◆ Exercise aim: Wherever a line in the data holds the word "computer", pull that line out.

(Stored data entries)
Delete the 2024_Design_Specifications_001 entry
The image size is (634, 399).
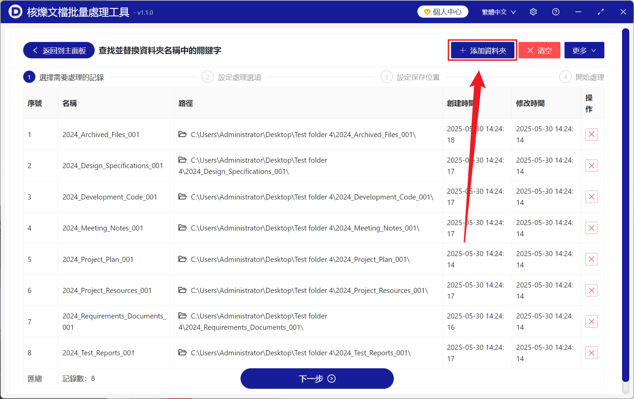(591, 166)
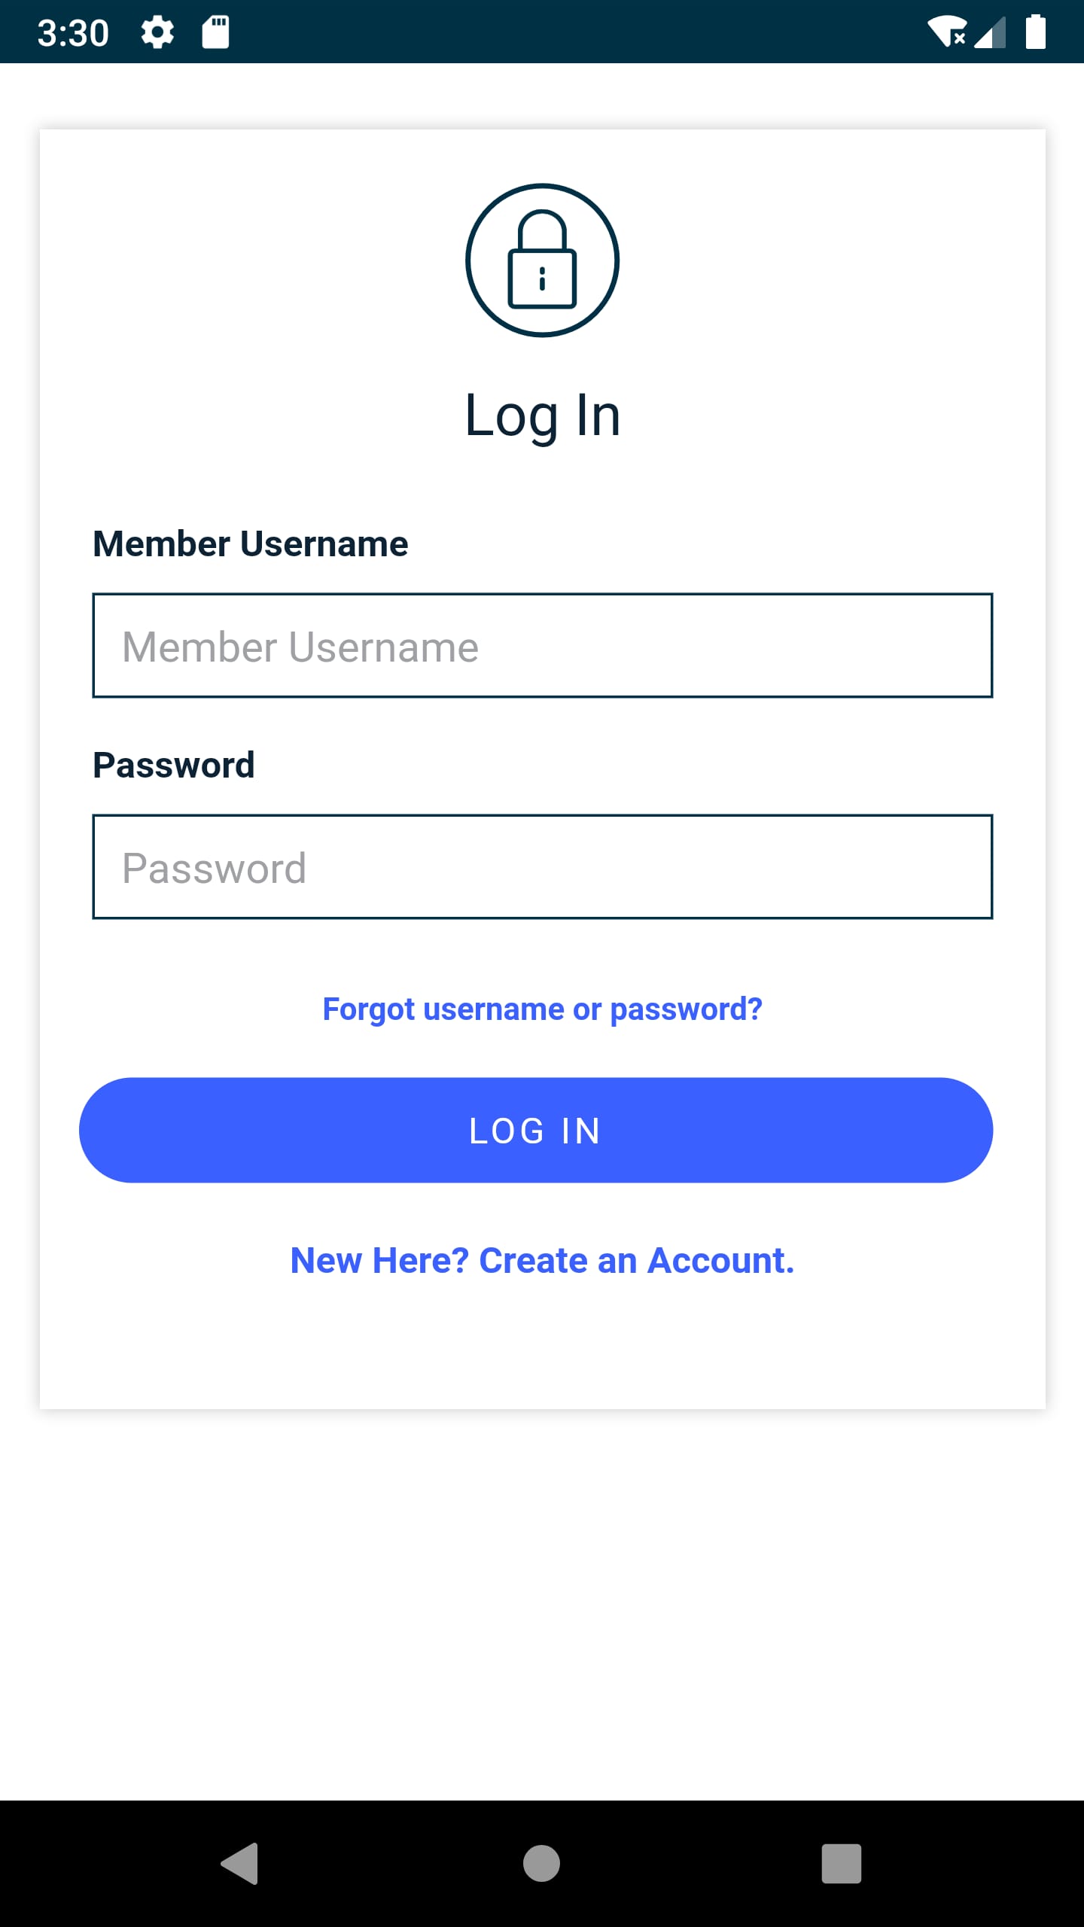Tap the battery indicator in the status bar
Screen dimensions: 1084x1927
point(1037,32)
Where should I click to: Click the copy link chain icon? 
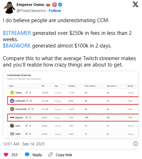pos(51,155)
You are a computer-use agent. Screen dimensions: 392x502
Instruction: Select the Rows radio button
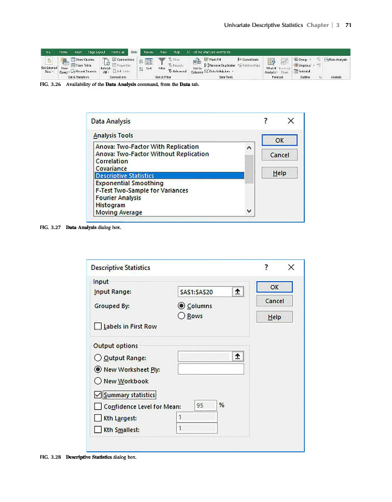click(182, 316)

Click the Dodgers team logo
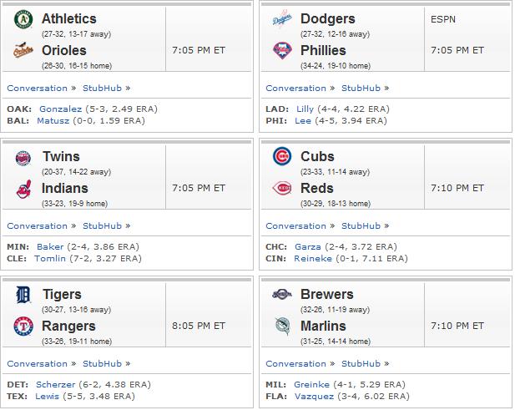point(282,19)
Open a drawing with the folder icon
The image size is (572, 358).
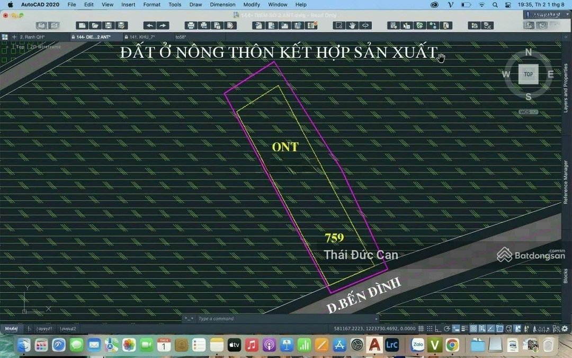[95, 25]
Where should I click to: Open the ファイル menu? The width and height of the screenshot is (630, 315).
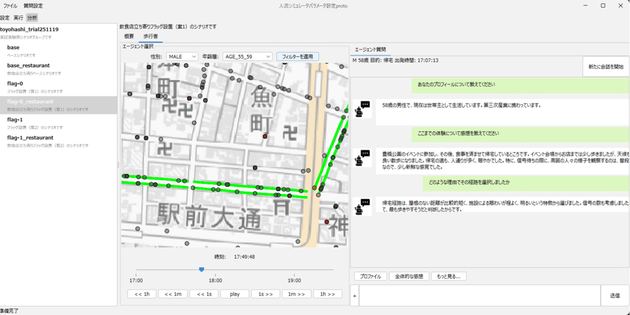click(x=10, y=6)
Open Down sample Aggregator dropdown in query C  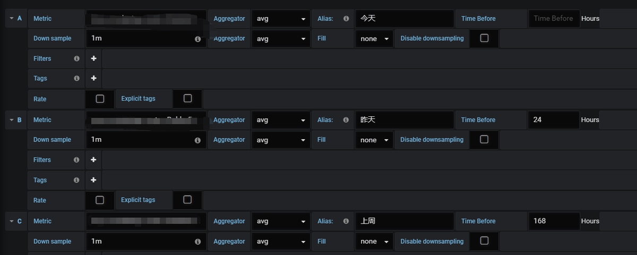click(281, 241)
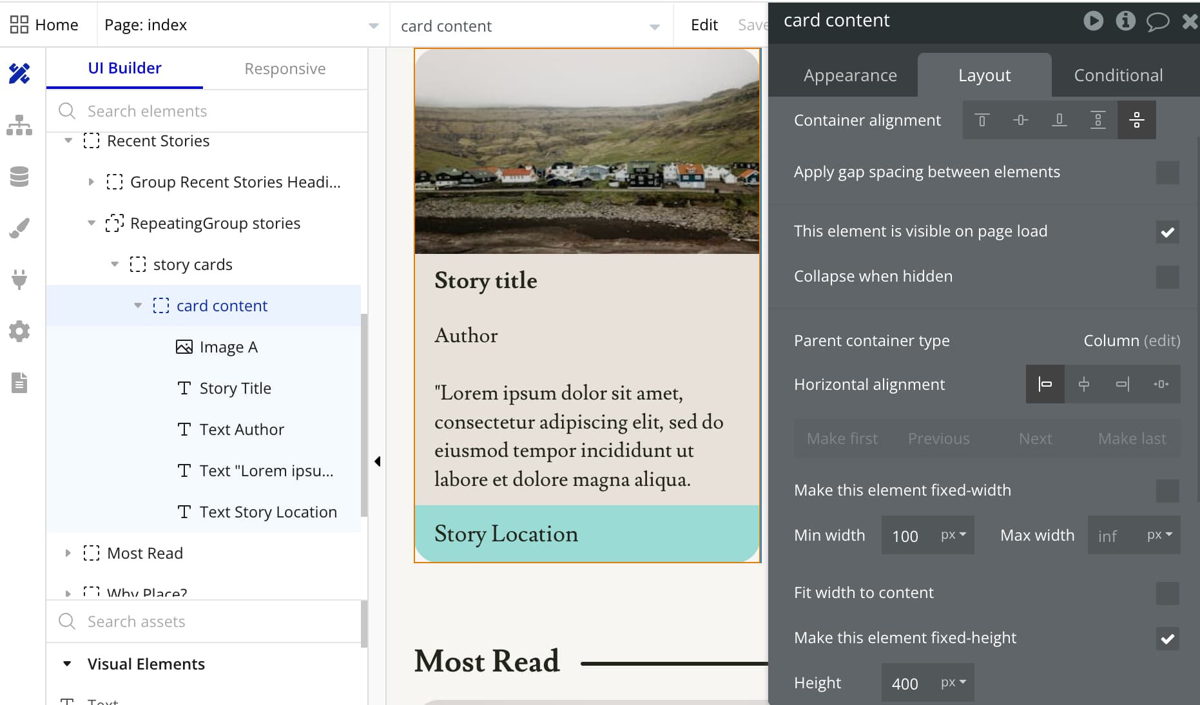Switch to the Appearance tab
Image resolution: width=1200 pixels, height=705 pixels.
[x=850, y=75]
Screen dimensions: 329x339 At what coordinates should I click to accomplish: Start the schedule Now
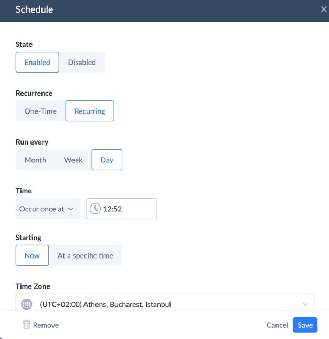coord(32,255)
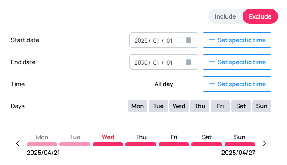Select Friday bar in week timeline

point(174,144)
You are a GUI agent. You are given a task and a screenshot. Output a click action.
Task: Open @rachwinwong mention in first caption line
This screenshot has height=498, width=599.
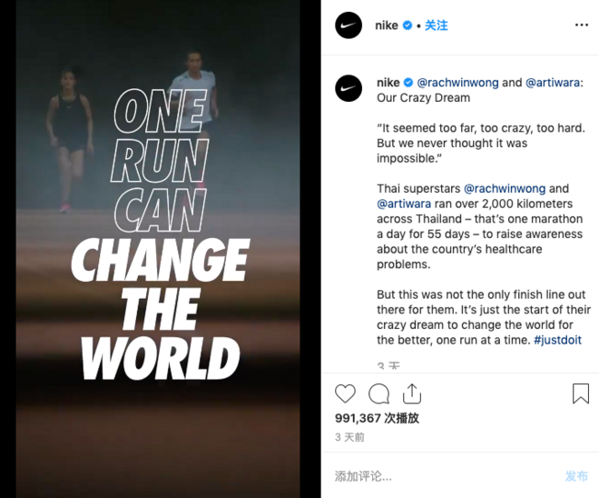(x=457, y=83)
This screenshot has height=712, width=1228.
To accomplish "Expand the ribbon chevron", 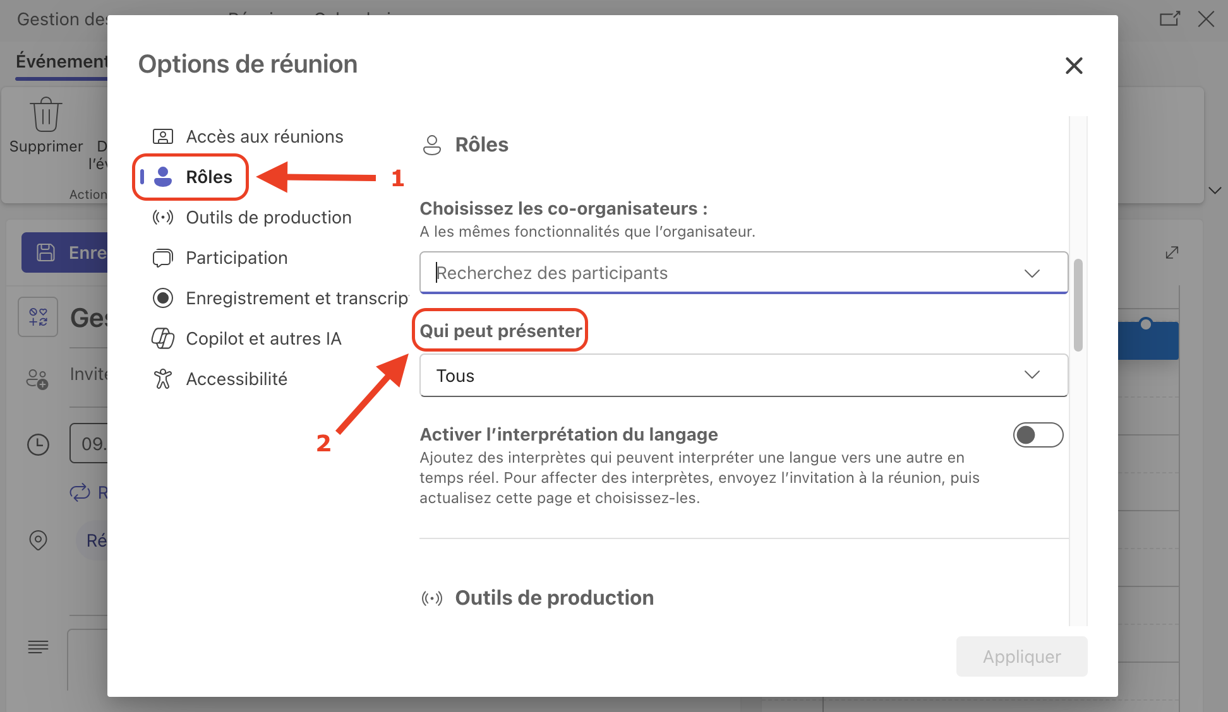I will pyautogui.click(x=1214, y=190).
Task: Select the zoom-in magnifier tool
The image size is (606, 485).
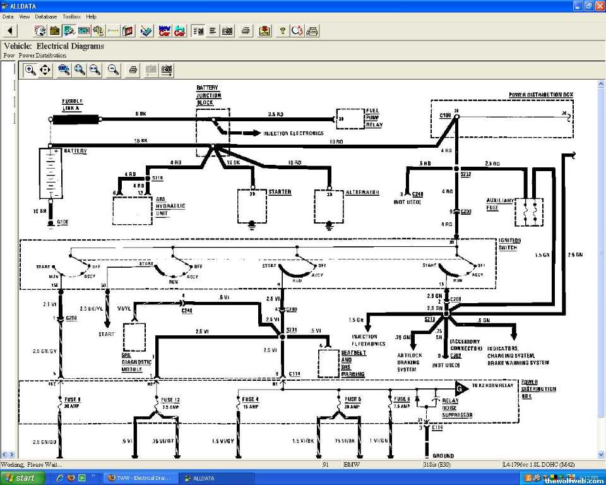Action: tap(30, 70)
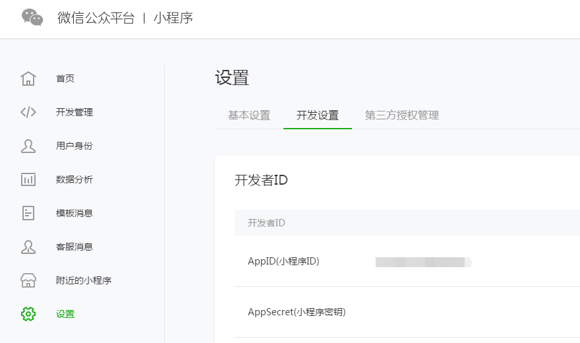The height and width of the screenshot is (343, 580).
Task: Open 模板消息 from the sidebar
Action: 74,213
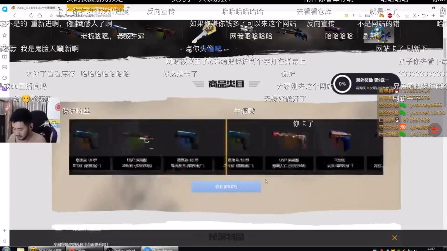Click the download arrow icon in the toolbar

click(x=407, y=15)
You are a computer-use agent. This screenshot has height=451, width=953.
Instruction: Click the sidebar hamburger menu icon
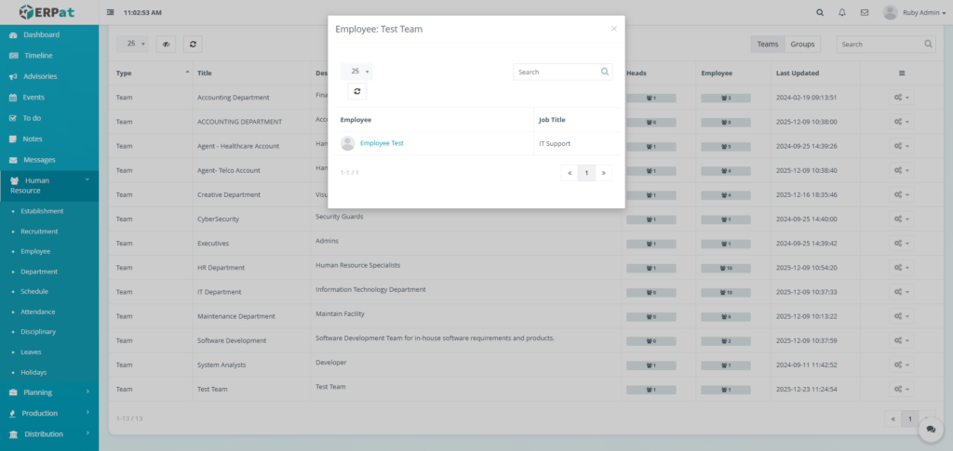tap(111, 13)
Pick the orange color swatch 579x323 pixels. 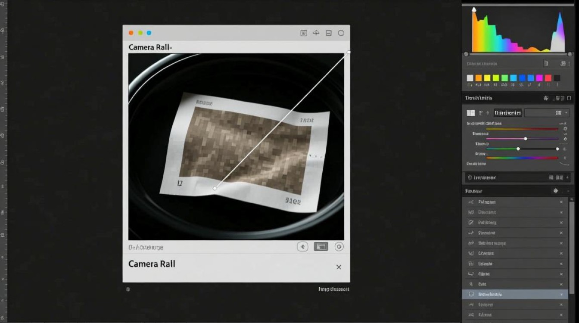click(479, 78)
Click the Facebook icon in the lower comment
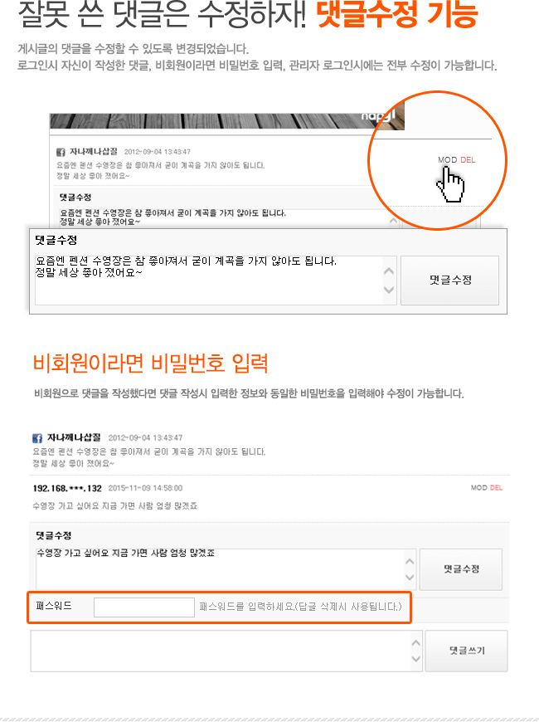The width and height of the screenshot is (539, 722). point(37,438)
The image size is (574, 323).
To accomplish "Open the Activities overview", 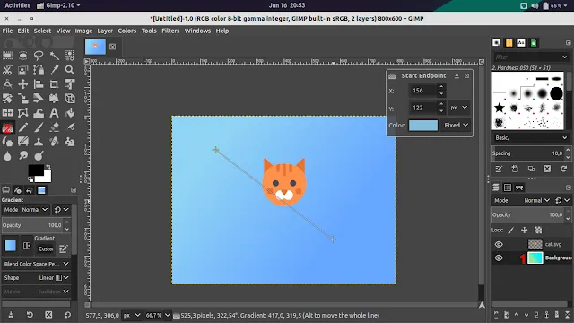I will [x=18, y=5].
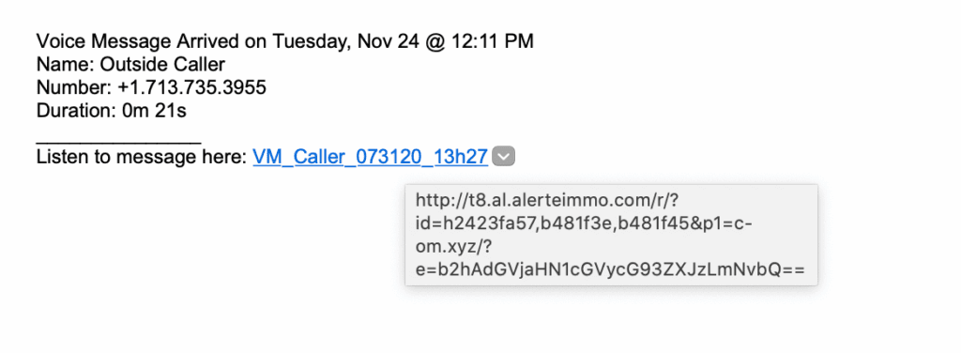Click the 'om.xyz/?' line in tooltip
This screenshot has height=353, width=961.
tap(455, 247)
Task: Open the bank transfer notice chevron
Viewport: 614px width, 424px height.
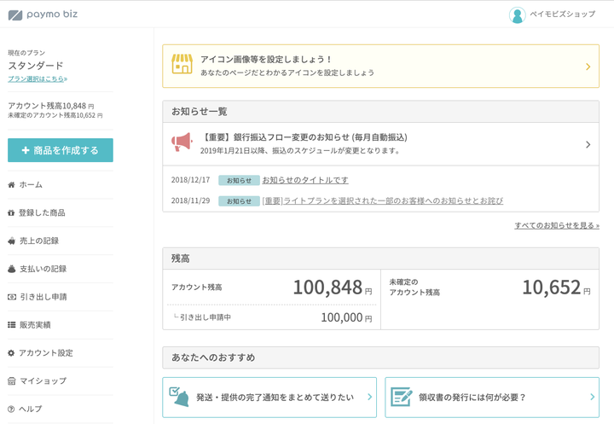Action: coord(588,144)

◆ Your response:
You are a computer-use agent. Screen dimensions: 392x502
You are a computer-use agent. This screenshot has height=451, width=953.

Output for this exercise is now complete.